Something is going horribly wrong in Botswana.
We seem to labour under a dangerous belief that for one to recognizably and meaningfully serve the country they have to be in politics.
To make matters worse, in our blind rush to join politics, we are blurring the line that guarantees the sanctity and with it independence of the judiciary.
I was reminded of this absurdity as I read an announcement by the BDP that former High Court Judge, Unity Dow had joined them as an activist.
By all measure that matters, Unity Dow is a Big fish, to use a word by now familiar to the BDP Secretary General, Mpho Balopi.
Dow’s social activism has touched the lives of many people.
As one of the few women to become a High Court Judge, she no doubt has been a part of very important historical development of this country.
And in here I have not the slightest wish to talk at any length about her now famous legal victory against the Government of Botswana which led to the change of many of the country’s laws.
Given her history and background, I find it inordinately insensitive that her joining of politics should be any source of jubilation, not even for those who manage the BDP and Tsholetsa House.
There is much that can be done to the service of the country outside politics.
Is Mrs. Dow not content with the great and unifying service she has been to her country outside of politics?
I hope not.
Even when I did not share her views, I had always regarded Unity Dow’s as a voice of reason.
I was surprised but not disappointed when she resigned from the bench.
But her decision to join politics has left me utterly disappointed.
I expected better from her.
As President Ian Khama never ceases to point out, politics is divisive, polarizing, disruptive and generally thankless.
By the way, I always held the view that Dow should never have agreed to become a High Court Judge.
For a person of her background in community work, gender activism and social equality, the bench was always going to be limiting, stifling and constraining.
When she resigned from the bench I felt somewhat vindicated. She was not cut for straitjacket officialdom that comes with being a judge. She needed more space which can only be found in community activism.

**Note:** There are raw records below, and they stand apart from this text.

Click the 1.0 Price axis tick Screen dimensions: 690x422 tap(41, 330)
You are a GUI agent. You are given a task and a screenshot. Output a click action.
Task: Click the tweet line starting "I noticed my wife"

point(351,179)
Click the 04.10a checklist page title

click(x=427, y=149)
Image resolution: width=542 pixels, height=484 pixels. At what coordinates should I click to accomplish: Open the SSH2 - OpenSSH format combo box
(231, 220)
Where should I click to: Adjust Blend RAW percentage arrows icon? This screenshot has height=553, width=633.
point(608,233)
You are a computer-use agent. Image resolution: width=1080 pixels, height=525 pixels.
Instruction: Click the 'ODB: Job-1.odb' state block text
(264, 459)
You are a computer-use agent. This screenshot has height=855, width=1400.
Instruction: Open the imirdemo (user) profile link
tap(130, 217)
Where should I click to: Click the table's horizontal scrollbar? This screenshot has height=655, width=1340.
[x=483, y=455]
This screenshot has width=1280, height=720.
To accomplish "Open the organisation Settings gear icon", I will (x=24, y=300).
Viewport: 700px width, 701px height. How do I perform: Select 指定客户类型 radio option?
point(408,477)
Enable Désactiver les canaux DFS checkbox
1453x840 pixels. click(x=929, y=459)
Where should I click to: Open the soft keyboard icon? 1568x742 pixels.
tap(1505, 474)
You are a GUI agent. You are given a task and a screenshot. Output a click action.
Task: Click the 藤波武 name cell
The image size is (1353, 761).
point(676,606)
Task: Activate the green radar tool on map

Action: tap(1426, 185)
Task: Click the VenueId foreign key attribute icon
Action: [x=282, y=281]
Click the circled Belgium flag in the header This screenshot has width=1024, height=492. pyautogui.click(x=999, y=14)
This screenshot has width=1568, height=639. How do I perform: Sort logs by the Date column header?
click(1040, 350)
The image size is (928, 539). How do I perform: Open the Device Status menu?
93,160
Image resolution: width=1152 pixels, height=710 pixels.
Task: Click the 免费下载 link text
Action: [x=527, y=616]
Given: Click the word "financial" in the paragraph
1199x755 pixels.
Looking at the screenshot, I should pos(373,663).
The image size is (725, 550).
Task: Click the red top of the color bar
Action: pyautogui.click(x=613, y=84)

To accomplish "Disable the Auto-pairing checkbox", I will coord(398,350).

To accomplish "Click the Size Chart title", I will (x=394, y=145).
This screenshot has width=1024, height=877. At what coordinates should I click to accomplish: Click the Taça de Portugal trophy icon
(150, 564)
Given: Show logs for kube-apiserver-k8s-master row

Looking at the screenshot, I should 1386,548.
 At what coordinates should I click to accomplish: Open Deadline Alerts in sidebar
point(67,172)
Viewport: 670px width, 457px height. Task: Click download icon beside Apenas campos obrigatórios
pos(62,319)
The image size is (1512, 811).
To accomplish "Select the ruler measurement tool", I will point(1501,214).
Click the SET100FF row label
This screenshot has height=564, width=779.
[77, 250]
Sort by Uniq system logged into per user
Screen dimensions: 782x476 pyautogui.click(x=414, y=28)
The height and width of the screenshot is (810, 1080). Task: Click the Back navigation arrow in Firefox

Many of her law colleagues I have talked to never regarded her as an exceptionally talented lawyer ÔÇô certainly nowhere near the likes of say Sydney Pilane.
Many of them believe she was a clear beneficiary of long overdue reforms that sought to bring gender balance into our judiciary. Still a good number of them count her as a rare breed of high integrity, one of a small number to be trusted in a profession infested with crooks and ferals.
Why do I think Dow’s decision to leave the bench and later join politics is in overall demeaning to the judiciary?
I know politicians as some of the most indecent people in our country.
My view of politicians is that they are generally thieving, greedy tribe that cannot be trusted.
The judiciary on the other hand is often associated with decency, morality, honesty, hard work, integrity and uprightness.
Politics on the other hand is associated with impunity, double standards, cheating, dishonesty, and looting.
By publicly announcing that she had joined a political party, what Justice Dow has done has been to fling herself headlong into a polarized territory where her views and actions will henceforth not enjoy the same integrity she had grown used to. Her decision has inevitably alienated many people that have henceforth regarded her as a source of unity.
I will not be surprised if her political opponents begin to cast doubts on the integrity of her past judgments against them, their associates and their companies.
That to me has a dangerous potential to throw into credibility crisis those of her former colleagues she has left behind at the judiciary. In short, Mrs. Dow’s decision to join party politics, while no doubt her inalienable constitutional right, is not only unfortunate but also misguided with the potential to erode the integrity and credibility of the judiciary before the eyes of the public.
When I told a friend of mine that Unity Dow had joined party politics, he replied that it was unfortunate.
He said he had always regarded her as the Mamphela Ramphela of Botswana, a social agent who was not affiliated to any political party, a community activist who did not need to be attached or aligned to any institutional name for her to make an impact on the lives of ordinary people, especially women and children.
“I therefore find it bizarre, for lack of a better word, that she should join politics. Being opinionated does not require political space to be expressed effectively,” added a friend of mine.
When I further told him that the former judge had as a matter of fact joined the ruling party, my friend went somewhat berserk.
“That’s even more startling, or as the children’s character, Alice of Alice in Wonderland fame, her decision can only be described as ‘curioser and curioser’ indeed. Then it would mean she has embraced a jaundiced way of seeing things.”
I cannot agree more.
I am sad not so much at the fact that Justice Dow has joined BDP as at the fact that in joining the BDP she has also been lost to the world of community service and neutral social activism which, as she will soon find out, is totally incompatible with the wretched world of politics.
I have always regarded judges as being well above politicians in terms of hierarchy and protocol. But by leaving the bench for politics, Justice Dow seems to have provided an unprecedented test for my faith in the sanctity of the bench.
I hope we are not at the beginning of a new season that will forever transform the judiciary into a butt of jokes.
Early signs are that the floodgates are now wide open.